International Centre for Settlement
of Investment Disputes (ICSID): Wena Hotels Ltd. v.
Arab Republic of Egypt (Decision on Jurisdiction),
Case No. ARB/98/4 (June 29, 1999)
An ICSID Tribunal ruled that it had jurisdiction over
a dispute between a British investor and Egypt. The dispute
concerned obligations arising from agreements to develop
and manage two hotels in Luxor and Cairo, Egypt. Wena
Hotels Ltd. ("Wena"), the investor, entered
into these agreements with the Egyptian Hotels Company
("EHC"), an Egyptian public sector entity.
Wena was evicted from the hotels it had leased from the
EHC, and argued that this amounted to expropriation and
Egypt's failure to protect Wena's investment. Egypt raised
several objections to the Tribunal's jurisdiction, arguing
inter alia that (1) Wena should be treated as an
Egyptian, rather than a foreign, company; and (2) the
dispute was between Wena and the EHC, not Egypt.
The Tribunal accepted Wena's interpretation of Article
8(1) of the United Kingdom-Egypt Agreement for the Promotion
and Protection of Investments ("IPPA"), holding
that the latter's purpose was to "expand jurisdiction"
in cases where a company incorporated in the host state
was controlled by nationals of the non-host state. This
was contrary to Egypt's interpretation that the provision
excludes jurisdiction in cases where a company is majority-owned
by shareholders that have the nationality of the state
with which the company has a dispute. The Tribunal noted
that this provision, as well as Article 25(2)(b) of the
ICSID Convention, accounted for the "rather common
situation" in which a host government requires from
foreign investors to channel their investments through
a locally incorporated entity.
As to Egypt's second objection, the Tribunal held that
Wena presented a prima facie dispute, which was
sufficient to invoke jurisdiction under the IPPA and the
ICSID Convention. The Tribunal concluded that any further
determination of this issue belongs to the merits stage,
where Wena would have a burden to prove Egypt's responsibility
for alleged violations of the IPPA and international law.
International
Centre for Settlement of Investment Disputes (ICSID):
Wena Hotels Ltd. v. Arab Republic of Egypt (Award),
Case No. ARB/98/4 (December 8, 2000)
The Tribunal awarded Wena over $20
million in damages, finding Egypt in breach of its obligation
to provide "fair and equitable treatment" and
"full protection and security" to Wena's investments.

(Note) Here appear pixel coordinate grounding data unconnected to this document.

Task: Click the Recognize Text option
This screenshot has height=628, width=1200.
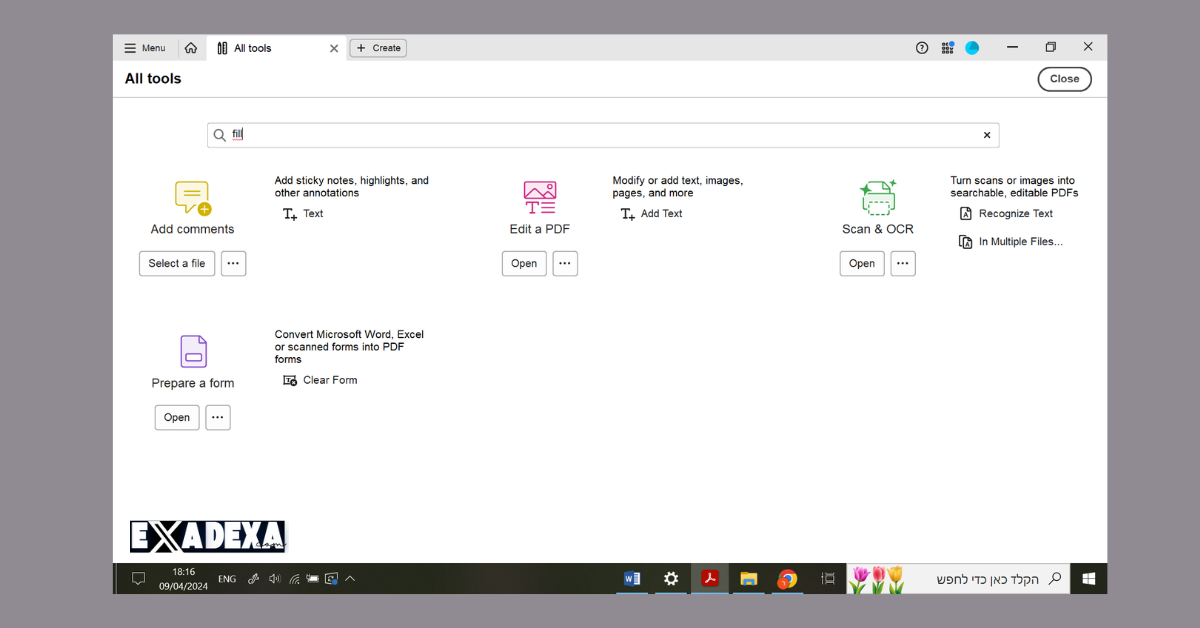Action: (x=1014, y=213)
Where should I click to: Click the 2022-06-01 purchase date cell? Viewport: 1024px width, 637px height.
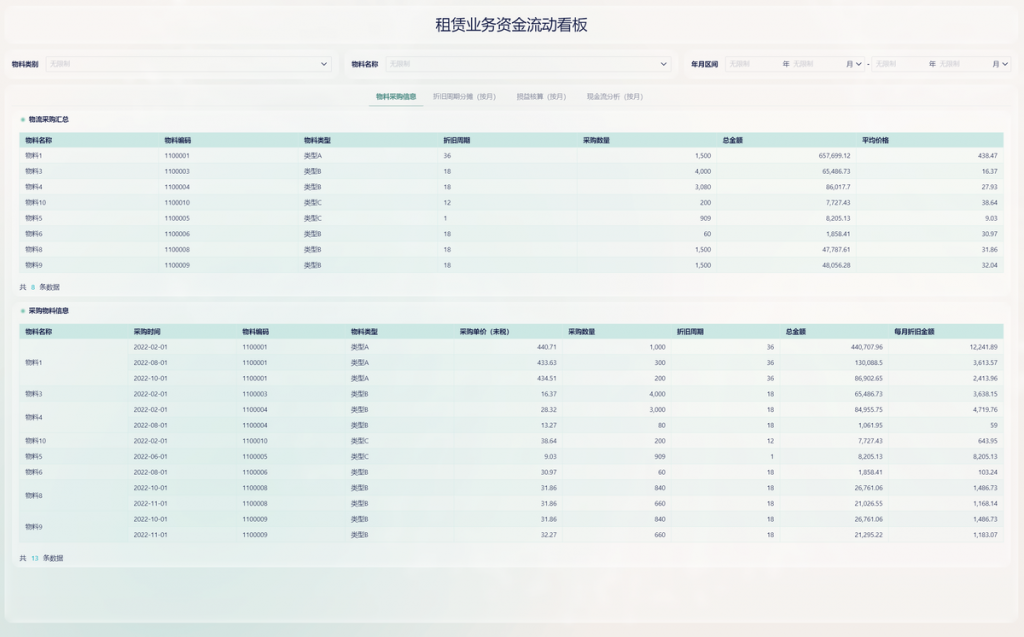click(151, 456)
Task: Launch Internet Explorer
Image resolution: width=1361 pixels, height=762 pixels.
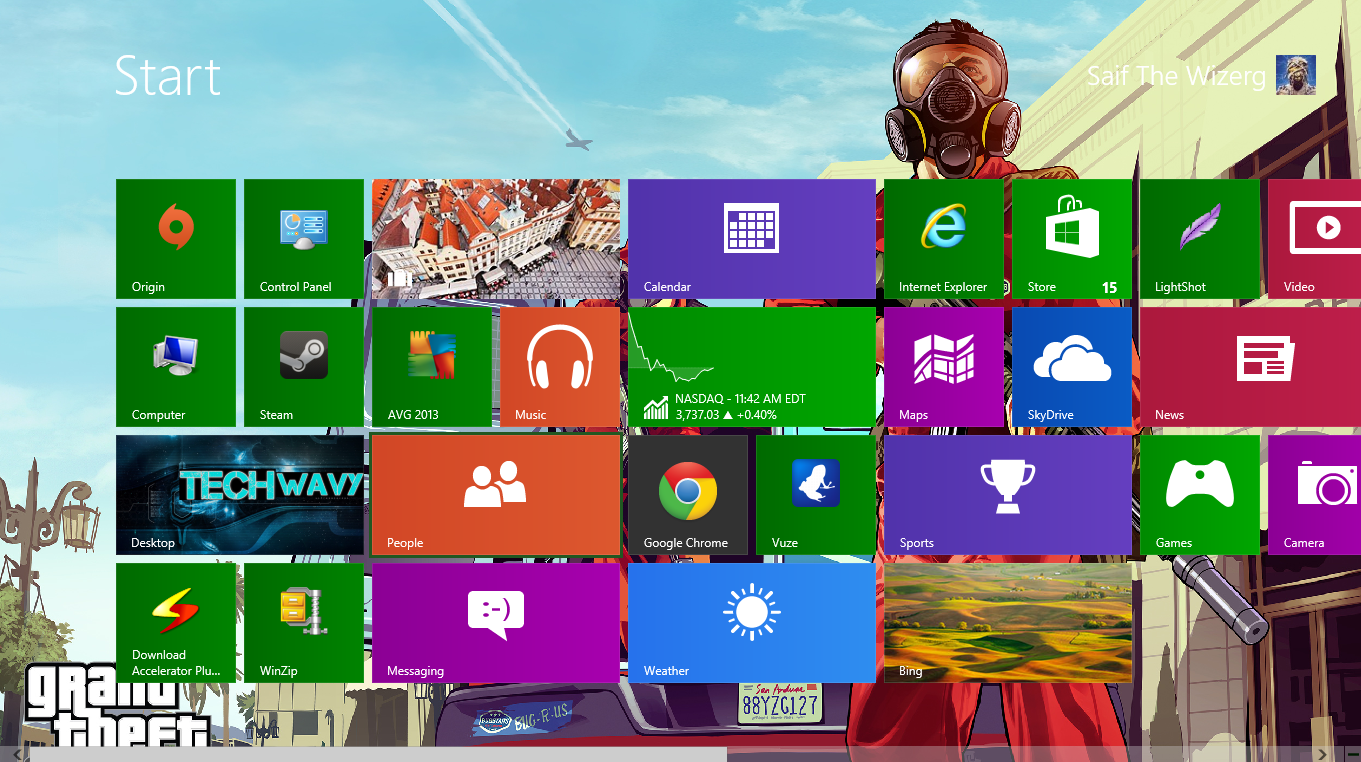Action: [x=943, y=238]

Additionally, the Tribunal held that Egypt's actions amounted
to violation of its duty to provide "prompt, adequate
and effective compensation" for expropriation of
Wena's investments. The Tribunal rejected Egypt's argument
that Wena's claims were time barred, and held that Egypt
failed to prove its allegations of misconduct and corruption
on behalf of Wena.
As to violations of the "fair
and equitable treatment" and "full protection
and security," the Tribunal noted that Egypt was
aware of EHC's intentions to seize the hotels that Wena
had leased from it, and took no immediate actions to prevent
the seizures or to immediately restore Wena's control
over the hotels. The Tribunal added that, once they were
returned, the hotels were not in the same operating condition
that they had been in before the seizures, and were not
given permanent operating licenses, which Egypt had revoked
prior to restoring hotels to Wena's control. The Tribunal
concluded that these actions also constituted an expropriation,
depriving Wena of its "fundamental rights of ownership,"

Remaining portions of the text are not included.